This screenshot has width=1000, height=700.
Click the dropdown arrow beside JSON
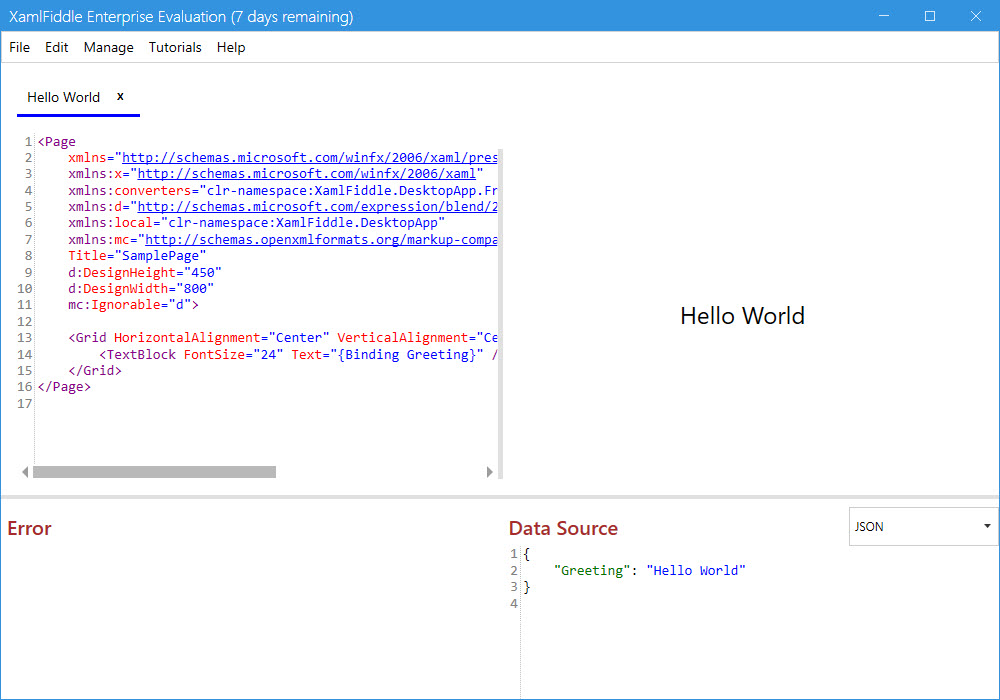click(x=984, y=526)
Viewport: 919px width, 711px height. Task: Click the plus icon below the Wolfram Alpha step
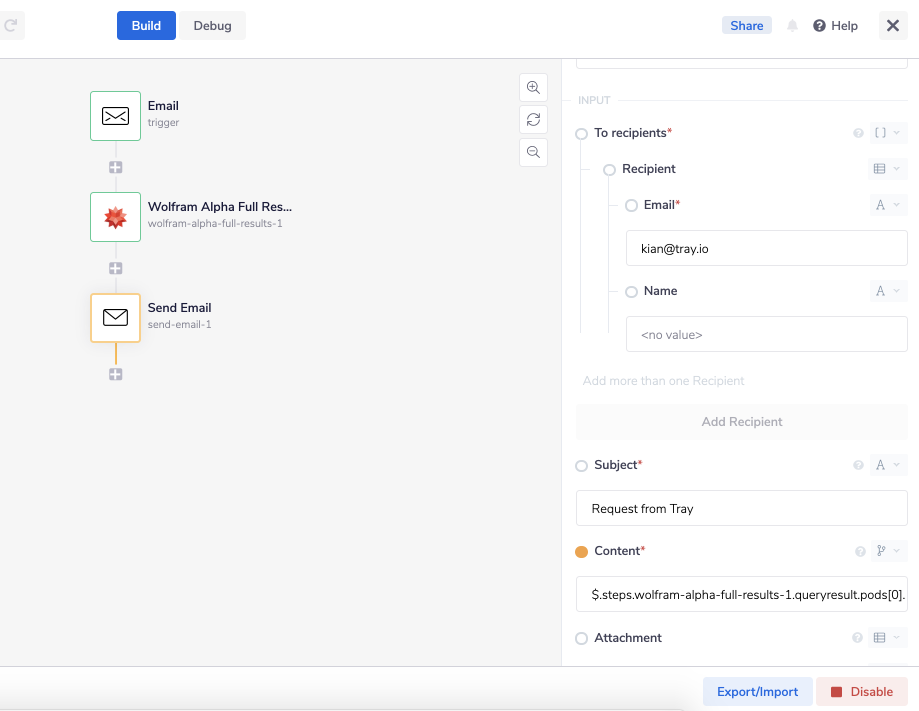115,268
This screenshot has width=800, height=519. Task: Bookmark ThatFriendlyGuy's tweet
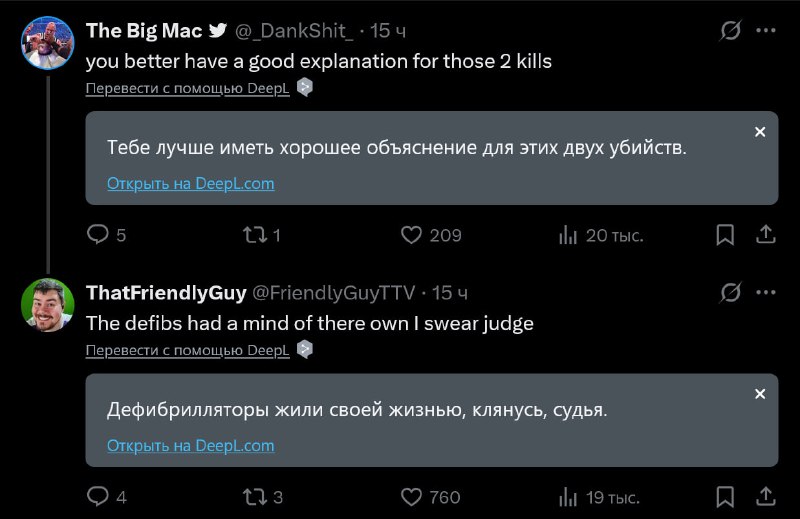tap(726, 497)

───

### Aim of the exercise
Copy out the listing above in full and keep the pictures out.

### Answer area
This screenshot has width=1000, height=700.
Click the dropdown arrow beside JSON
click(x=984, y=526)
Viewport: 919px width, 711px height. Task: Click the plus icon below the Wolfram Alpha step
115,268
This screenshot has width=800, height=519. Task: Bookmark ThatFriendlyGuy's tweet
tap(726, 497)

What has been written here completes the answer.